Dans l’ancienne préfecture du Var, le second tour des élections municipales se présente comme un duel serré entre le député Philippe Schreck, tête de liste pour le Rassemblement national (RN), et le maire sortant Richard Strambio, candidat sans étiquette menant une liste d’union de la droite.
Un second tour attendu après un premier tour tranché
Au terme du premier tour, dimanche 15 mars, Philippe Schreck est arrivé en tête avec 44,7 % des voix, devant Richard Strambio qui a obtenu 40,03 %. Ces résultats propulsent la ville de Draguignan vers un second tour très disputé, où chaque voix devrait être déterminante.
Richard Strambio, kinésithérapeute et « enfant du pays », brigue un troisième mandat. Il avait été réélu dès le premier tour en 2020. Philippe Schreck, pour sa part, était déjà candidat en 2020 mais sans l’étiquette RN ; il n’avait alors recueilli que 12,61 % des suffrages. La progression affichée dimanche marque donc une nette évolution du poids électoral de sa candidature dans la commune.
Draguignan, une ville à la démographie et au contexte social particuliers
Draguignan compte environ 41 000 habitants. La ville n’appartient pas au littoral touristique du Var et présente un tissu social plus modeste que celui des communes côtières. Le centre-ville, classé en quartier prioritaire, affiche un taux de pauvreté proche de 40 % selon les données citées dans le tour d’horizon local, et le chômage y est signalé comme supérieur à celui des stations balnéaires du département.
Ces caractéristiques sociales et économiques constituent un élément de contexte important pour analyser les scores électoraux. Le Rassemblement national, parti dirigé au niveau national par Jordan Bardella, parvient ici à s’imposer dans l’arrière-pays varois, territoire jusque-là moins perméable à son implantation que les zones littorales traditionnellement favorables à l’extrême droite.

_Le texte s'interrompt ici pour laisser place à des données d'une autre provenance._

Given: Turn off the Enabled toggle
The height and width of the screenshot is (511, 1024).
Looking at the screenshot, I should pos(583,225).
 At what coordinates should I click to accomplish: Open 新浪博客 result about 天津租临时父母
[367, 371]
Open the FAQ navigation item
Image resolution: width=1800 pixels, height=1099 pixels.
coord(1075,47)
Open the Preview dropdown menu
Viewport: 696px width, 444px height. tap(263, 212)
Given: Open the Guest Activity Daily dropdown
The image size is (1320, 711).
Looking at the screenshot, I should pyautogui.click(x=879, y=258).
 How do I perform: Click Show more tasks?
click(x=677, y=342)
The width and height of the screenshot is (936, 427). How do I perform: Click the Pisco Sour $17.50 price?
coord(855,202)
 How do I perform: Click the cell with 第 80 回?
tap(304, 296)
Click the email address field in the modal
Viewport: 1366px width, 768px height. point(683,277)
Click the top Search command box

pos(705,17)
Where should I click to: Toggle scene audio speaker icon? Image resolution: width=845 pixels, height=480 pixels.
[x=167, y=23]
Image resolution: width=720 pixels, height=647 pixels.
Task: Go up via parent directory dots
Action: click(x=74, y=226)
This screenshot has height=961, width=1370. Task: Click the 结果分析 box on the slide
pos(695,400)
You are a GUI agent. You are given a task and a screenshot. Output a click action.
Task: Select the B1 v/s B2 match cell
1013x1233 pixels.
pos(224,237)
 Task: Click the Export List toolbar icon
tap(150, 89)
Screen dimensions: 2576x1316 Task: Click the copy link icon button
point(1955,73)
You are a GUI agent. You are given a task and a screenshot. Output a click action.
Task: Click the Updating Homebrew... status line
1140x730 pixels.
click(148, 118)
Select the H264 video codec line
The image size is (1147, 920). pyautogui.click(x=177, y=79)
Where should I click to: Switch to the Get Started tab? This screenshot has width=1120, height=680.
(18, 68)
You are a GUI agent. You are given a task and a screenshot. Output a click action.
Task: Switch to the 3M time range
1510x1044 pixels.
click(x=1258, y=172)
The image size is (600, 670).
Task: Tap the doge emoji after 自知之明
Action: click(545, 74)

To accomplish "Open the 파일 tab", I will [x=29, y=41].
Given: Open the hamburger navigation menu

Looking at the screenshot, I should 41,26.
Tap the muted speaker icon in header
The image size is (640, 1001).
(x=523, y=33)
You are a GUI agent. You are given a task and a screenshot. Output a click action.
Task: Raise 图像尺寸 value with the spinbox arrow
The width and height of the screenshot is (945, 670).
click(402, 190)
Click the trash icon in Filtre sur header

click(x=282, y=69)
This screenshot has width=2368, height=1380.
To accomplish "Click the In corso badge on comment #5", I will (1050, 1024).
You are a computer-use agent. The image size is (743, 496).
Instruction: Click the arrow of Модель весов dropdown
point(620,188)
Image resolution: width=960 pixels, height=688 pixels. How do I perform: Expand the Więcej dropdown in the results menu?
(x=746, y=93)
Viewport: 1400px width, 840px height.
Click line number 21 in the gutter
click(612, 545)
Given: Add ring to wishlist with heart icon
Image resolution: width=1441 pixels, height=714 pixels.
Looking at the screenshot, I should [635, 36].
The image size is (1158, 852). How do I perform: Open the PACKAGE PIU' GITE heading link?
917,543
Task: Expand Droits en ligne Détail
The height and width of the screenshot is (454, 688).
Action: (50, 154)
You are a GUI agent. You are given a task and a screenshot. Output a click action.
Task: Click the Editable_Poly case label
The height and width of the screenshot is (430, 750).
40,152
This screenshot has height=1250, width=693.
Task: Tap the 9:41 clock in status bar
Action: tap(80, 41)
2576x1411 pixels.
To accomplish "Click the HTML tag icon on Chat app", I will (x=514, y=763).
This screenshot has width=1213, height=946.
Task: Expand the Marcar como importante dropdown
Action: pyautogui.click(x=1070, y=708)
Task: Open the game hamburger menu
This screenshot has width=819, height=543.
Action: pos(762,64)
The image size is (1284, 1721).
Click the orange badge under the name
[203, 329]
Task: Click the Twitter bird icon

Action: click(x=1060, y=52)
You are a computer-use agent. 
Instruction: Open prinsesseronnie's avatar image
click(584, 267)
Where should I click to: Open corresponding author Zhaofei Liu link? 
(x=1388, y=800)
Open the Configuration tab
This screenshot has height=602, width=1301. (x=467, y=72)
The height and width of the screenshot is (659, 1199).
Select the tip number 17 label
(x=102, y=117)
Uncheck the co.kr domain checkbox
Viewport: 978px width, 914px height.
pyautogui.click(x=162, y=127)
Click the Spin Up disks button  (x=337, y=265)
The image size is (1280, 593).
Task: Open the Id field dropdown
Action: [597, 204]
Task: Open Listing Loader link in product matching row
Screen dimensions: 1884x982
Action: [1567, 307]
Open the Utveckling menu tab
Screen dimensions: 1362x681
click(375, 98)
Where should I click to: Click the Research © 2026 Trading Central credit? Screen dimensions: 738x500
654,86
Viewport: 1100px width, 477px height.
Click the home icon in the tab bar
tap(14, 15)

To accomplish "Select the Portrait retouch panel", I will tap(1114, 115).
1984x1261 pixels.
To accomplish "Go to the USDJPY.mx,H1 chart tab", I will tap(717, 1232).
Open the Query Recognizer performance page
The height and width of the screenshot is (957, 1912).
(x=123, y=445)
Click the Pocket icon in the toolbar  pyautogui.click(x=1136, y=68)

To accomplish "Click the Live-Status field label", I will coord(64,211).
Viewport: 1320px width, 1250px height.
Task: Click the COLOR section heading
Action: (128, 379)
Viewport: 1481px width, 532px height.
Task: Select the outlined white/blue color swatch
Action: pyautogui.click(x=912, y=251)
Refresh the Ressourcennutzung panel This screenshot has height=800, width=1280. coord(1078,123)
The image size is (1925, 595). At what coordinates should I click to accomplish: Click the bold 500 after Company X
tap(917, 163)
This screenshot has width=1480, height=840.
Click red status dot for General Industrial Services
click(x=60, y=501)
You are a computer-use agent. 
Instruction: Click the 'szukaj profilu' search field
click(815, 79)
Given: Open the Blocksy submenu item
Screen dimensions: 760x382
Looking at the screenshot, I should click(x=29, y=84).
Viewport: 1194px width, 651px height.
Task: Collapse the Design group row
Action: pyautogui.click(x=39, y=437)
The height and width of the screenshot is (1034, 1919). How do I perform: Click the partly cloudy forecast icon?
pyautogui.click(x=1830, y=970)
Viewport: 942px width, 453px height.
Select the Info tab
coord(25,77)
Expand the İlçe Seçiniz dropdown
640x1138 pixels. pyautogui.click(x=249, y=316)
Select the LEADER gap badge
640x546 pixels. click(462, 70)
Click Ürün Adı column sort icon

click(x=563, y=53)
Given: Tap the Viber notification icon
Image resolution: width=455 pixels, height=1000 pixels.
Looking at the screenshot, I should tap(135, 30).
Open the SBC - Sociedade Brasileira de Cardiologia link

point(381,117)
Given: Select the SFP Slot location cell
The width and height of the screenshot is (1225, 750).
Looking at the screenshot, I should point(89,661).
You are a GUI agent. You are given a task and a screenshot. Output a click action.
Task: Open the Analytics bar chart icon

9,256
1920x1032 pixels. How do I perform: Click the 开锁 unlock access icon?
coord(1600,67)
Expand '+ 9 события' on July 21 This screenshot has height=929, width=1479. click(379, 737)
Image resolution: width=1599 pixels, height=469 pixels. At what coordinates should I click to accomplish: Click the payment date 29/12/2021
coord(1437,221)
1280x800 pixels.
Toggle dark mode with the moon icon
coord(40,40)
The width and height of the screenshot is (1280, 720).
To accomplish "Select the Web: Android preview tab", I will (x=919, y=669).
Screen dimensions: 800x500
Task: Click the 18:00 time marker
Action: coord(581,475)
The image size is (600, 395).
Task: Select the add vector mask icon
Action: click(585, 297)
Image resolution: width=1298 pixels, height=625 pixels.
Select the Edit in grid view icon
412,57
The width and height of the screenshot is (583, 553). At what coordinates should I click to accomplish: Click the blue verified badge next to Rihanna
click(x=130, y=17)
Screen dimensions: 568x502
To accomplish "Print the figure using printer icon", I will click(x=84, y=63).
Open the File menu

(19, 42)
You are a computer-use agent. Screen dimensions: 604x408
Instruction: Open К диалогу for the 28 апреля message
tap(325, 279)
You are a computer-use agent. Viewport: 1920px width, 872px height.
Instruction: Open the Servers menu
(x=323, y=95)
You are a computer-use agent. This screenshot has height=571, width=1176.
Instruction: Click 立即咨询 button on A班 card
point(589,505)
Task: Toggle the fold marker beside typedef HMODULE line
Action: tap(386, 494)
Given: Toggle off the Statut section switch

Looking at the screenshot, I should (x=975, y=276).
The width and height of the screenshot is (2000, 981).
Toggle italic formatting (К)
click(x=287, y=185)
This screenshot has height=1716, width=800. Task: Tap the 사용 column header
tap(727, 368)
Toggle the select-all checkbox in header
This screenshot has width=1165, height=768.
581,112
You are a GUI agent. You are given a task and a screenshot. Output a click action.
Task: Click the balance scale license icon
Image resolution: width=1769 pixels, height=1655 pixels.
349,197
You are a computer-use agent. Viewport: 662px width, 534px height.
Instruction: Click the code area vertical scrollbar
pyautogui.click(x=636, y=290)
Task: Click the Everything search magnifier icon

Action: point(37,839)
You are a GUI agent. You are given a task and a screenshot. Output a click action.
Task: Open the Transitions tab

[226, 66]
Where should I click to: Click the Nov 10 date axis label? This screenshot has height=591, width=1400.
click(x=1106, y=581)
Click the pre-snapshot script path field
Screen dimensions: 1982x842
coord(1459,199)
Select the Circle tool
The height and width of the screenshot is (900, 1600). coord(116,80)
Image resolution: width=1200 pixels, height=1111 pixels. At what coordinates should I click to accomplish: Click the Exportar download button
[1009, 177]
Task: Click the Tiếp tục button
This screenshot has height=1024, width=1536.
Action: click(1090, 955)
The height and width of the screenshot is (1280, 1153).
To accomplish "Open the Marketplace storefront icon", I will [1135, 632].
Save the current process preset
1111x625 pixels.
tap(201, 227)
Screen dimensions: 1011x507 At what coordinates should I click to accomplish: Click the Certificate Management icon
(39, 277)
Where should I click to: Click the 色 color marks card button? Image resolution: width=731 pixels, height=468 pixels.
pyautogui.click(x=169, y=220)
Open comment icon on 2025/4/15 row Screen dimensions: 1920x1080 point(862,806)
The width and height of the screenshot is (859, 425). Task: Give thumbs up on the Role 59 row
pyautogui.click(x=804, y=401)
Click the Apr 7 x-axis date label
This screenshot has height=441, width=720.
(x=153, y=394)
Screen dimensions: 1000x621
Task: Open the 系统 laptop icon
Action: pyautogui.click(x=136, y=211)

Interprétations et enjeux pour le second tour
Le second tour mettra en jeu des équilibres locaux : la dynamique de vote observée au premier tour, les reports de voix des listes éliminées, et les stratégies d’alliance entre candidats. L’avance de Philippe Schreck (4,67 points) reste relative et ne garantit pas une victoire au second tour, surtout dans un contexte où des électeurs peuvent se mobiliser pour contrer la progression du RN.
De son côté, Richard Strambio s’appuie sur l’expérience municipale acquise lors de ses mandats précédents et sur une liste d’union de la droite. Le scrutin post-premier tour s’annonce donc centré sur la capacité de chacun à rassembler au-delà de son électorat de base.
La situation à Draguignan illustre plus largement les recompositions politiques observées dans certains territoires de l’arrière-pays. Là où le RN peinait auparavant à réaliser des percées significatives loin du littoral, les résultats du premier tour témoignent d’une évolution qui pourrait peser sur d’autres communes du département.
Les prochaines étapes du scrutin dépendront des décisions des listes éliminées et de la mobilisation des électeurs. Le second tour décidera si la progression enregistrée par le RN se confirmera en victoire municipale ou si les forces locales en présence parviendront à s’unir pour conserver la mairie.